Cyber Incident Victim: MGM Resorts International

On or around September 10, 2023, MGM Resorts International began experiencing a significant cybersecurity incident that prompted a widespread shutdown of its information technology systems. The company publicly disclosed the issue on September 11, announcing via its profile on the social media platform X that it had recently identified a cybersecurity problem affecting some of its systems. Upon detection, MGM Resorts immediately initiated an investigation and took prompt action to protect its systems and data, which included the decisive step of shutting down certain systems entirely. The outage reportedly commenced on Sunday night, and as a result, computer systems across the company's numerous resorts were rendered inoperable for a sustained period. The nature of the cybersecurity incident was not publicly disclosed by the company at the time, and the specific motives or objectives of the attackers remained unknown, leaving the scope and intent of the operation unclear to outside observers.

The impact of the system shutdown was extensive and multifaceted, affecting both digital and physical operations across MGM's properties. The company's main website, mgmresorts.com, was taken offline, along with all other websites sharing the same domain name. Visitors to these sites were met with a message instructing them to call a provided phone number for assistance with hotel reservations and other services. This digital blackout extended to various regional properties, including MGM National Harbor, Empire City Casino, MGM Springfield, MGM Grand Detroit, Beau Rivage, and The Borgata, all of which displayed the same unavailable notice. The inability to make online reservations significantly disrupted the customer experience, forcing the company to revert to manual, telephone-based booking processes. Furthermore, the MGM Rewards application, crucial for customer loyalty programs, ceased to function, with affected members being advised to seek help directly at hotel front desks. It was noted that not all MGM applications were affected; the MGM+ app and the MGM sportsbook app continued to operate normally, indicating a targeted or partial impact on the company's digital infrastructure.

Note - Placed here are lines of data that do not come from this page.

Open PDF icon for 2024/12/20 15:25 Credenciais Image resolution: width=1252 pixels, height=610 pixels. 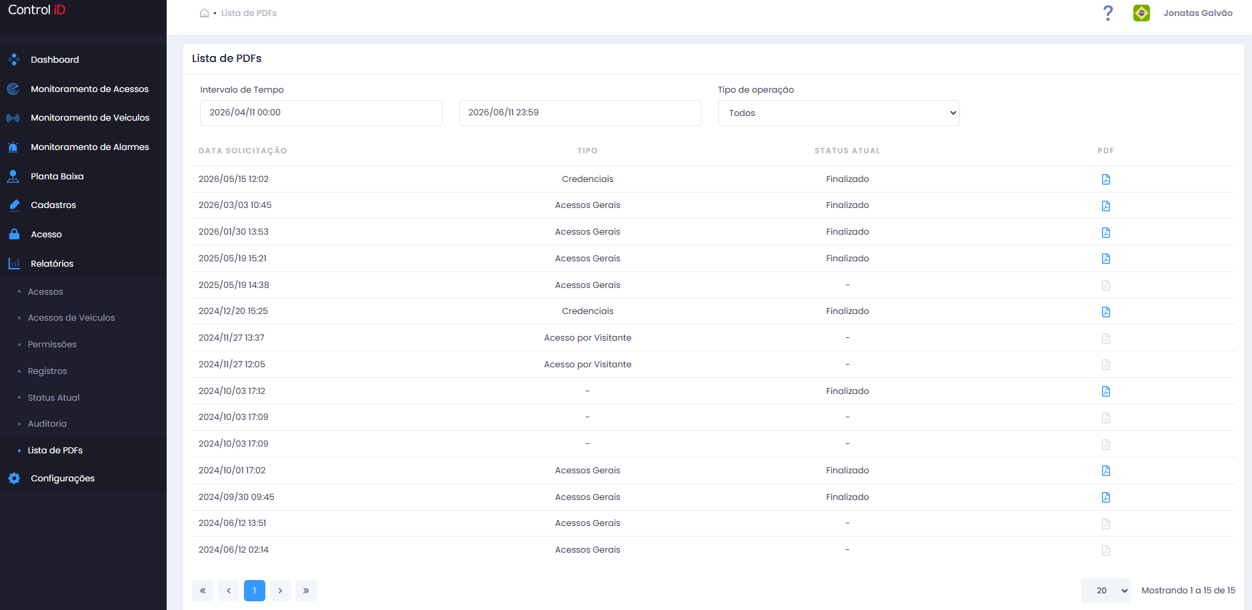[x=1105, y=312]
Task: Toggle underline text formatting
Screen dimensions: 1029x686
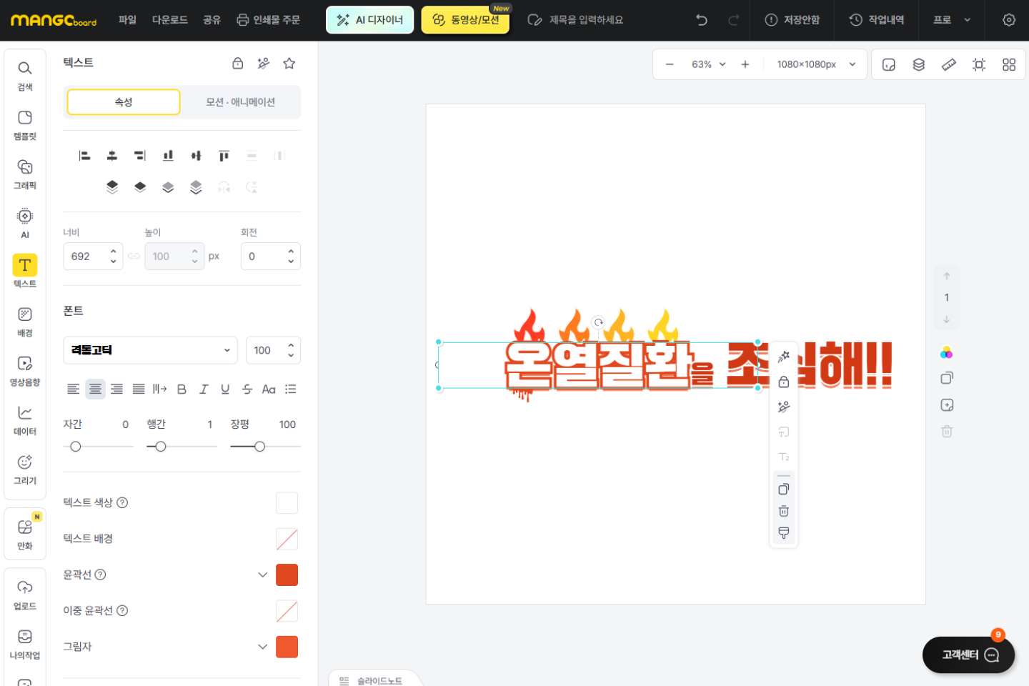Action: point(225,389)
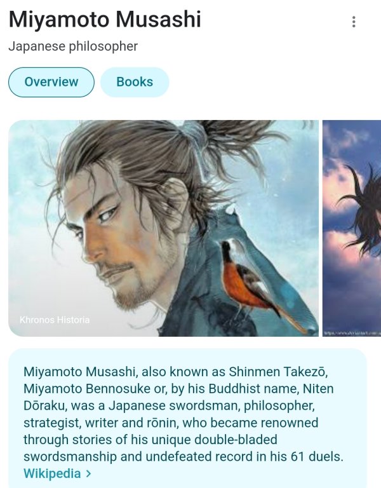Screen dimensions: 381x488
Task: Tap the deviantart URL caption on second image
Action: tap(352, 334)
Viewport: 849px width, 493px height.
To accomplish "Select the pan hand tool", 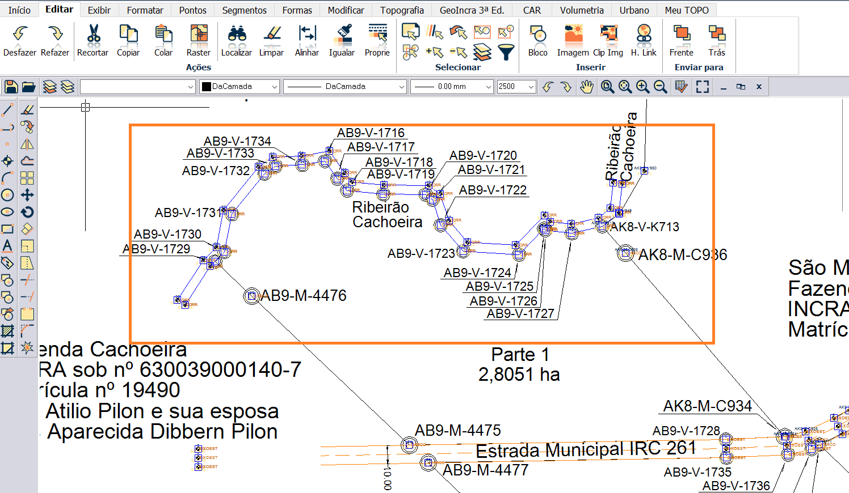I will (x=587, y=87).
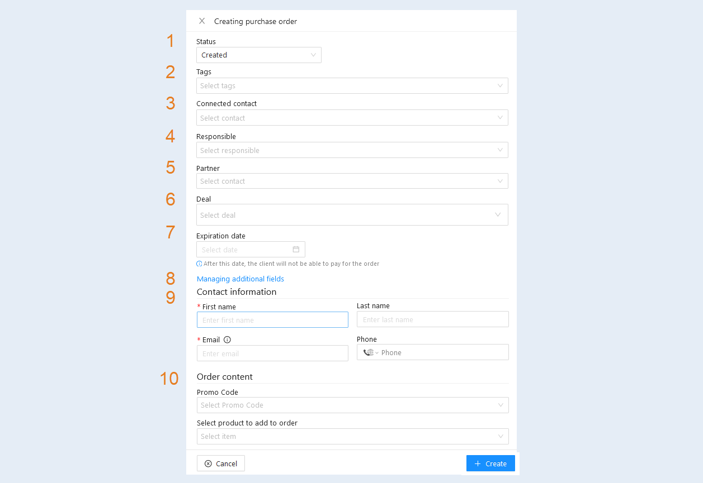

Within the physical casinos and hotels, the effects of the cyber incident were equally pronounced and disruptive. Critical in-casino services, such as automated teller machines (ATMs), credit card processing machines, and slot machines, were severely impacted. Reports from guests and local media, including the Las Vegas outlet Vital Vegas, confirmed that slot machines were non-functional, displaying messages indicating they were temporarily unavailable. This disruption to gaming operations represented a direct hit to the company's core revenue-generating activities. Additionally, guests encountered problems with their room keys, which were reported to be non-operational, creating further inconveniences and potential security concerns. The company was forced to switch to manual operations to maintain basic service levels, a clear indication of the severity of the IT outage and the extent to which the organization relied on its now-compromised automated systems. The shift to manual processes likely placed a significant strain on staff and resources, impacting the overall guest experience and operational efficiency.

The company's response to the incident was characterized by a proactive and cautious approach, prioritizing system integrity and data protection above operational continuity. By choosing to shut down affected systems, MGM Resorts aimed to contain the threat and prevent further unauthorized access or potential data exfiltration. This decision, while causing widespread operational disruption, underscored the seriousness with which the company treated the cybersecurity threat. Customer communication was channeled through the outage messages on its websites and via its social media announcement, directing guests to call specific phone numbers for reservations and member services. For MGM Rewards members, a dedicated Member Services phone line was provided, with operating hours between 6 AM and 11 PM Pacific Time. This incident marked the second major cybersecurity event publicly acknowledged by MGM Resorts in recent years, following a breach in 2019 that was confirmed in 2020. The previous incident involved a breach of a company cloud service, which resulted in hackers stealing a vast archive of customer records, including personal details such as names, dates of birth, email addresses, phone numbers, and physical addresses; this stolen data was later shared freely on a hacker forum. The recurrence of a significant cybersecurity event highlighted the persistent threats facing large hospitality and entertainment corporations. The full extent of the 2023 incident, including whether any customer or corporate data was accessed or stolen, remained undetermined at the time of reporting, as the investigation was still ongoing. The company's actions reflected a focus on securing its network and assessing the damage before restoring full services, a process that undoubtedly involved cybersecurity experts and law enforcement agencies. The prolonged downtime of critical IT infrastructure suggested a complex recovery process, potentially requiring system repairs, security patches, and thorough forensic analysis to understand the attack vector and prevent future occurrences.